Disentangling the magneto-optic Kerr effect of manganite epitaxial heterostructures

TL;DR

This study investigates the wavelength-dependent magneto-optic Kerr effect in manganite heterostructures, revealing how layered ferromagnetic components contribute to complex hysteresis features, advancing understanding of magnetic interactions in these materials.

Contribution

It provides a detailed analysis of the Kerr effect in manganite heterostructures, demonstrating how layer-specific contributions cause unique hysteresis features, which was not previously understood.

Findings

Humplike features in Kerr hysteresis loops originate from opposite Kerr rotations of different layers.

Disentangling layer contributions clarifies the origin of complex Kerr signals.

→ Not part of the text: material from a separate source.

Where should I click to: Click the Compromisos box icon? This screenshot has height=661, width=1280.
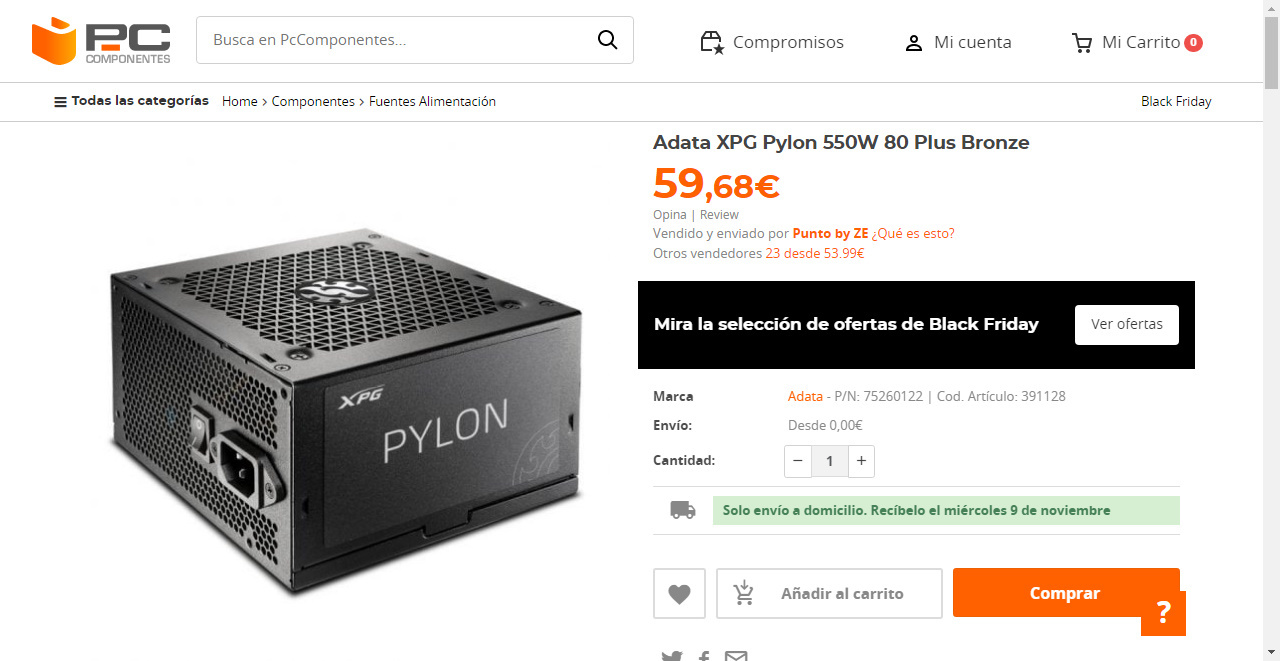click(711, 42)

Layer interactions influence magneto-optic responses in heterostructures.

Abstract

Magneto-optic Kerr effect can probe the process of magnetization reversal in ferromagnetic thin films and thus be used as an alternative to magnetometry. Kerr effect is wavelength-dependent and the Kerr rotation can reverse sign, vanishing at particular wavelengths. We investigate epitaxial heterostructures of ferromagnetic manganite, La$_{0.7}$Sr$_{0.3}$Mn$_{0.9}$Ru$_{0.1}$O$_3$, by polar Kerr effect and magnetometry. The manganite layers are separated by or interfaced with a layer of nickelate, NdNiO$_3$. Kerr rotation hysteresis loops of trilayers, with two manganite layers of different thickness separated by a nickelate layer, have intriguing humplike features, when measured with light of 400 nm wavelength. By investigating additional reference samples we disentangle the contributions of the individual layers to the loops: we show that the humps originate from the opposite sense of the Kerr rotation of the two different ferromagnetic layers, combined with the additive behavior of the Kerr signal.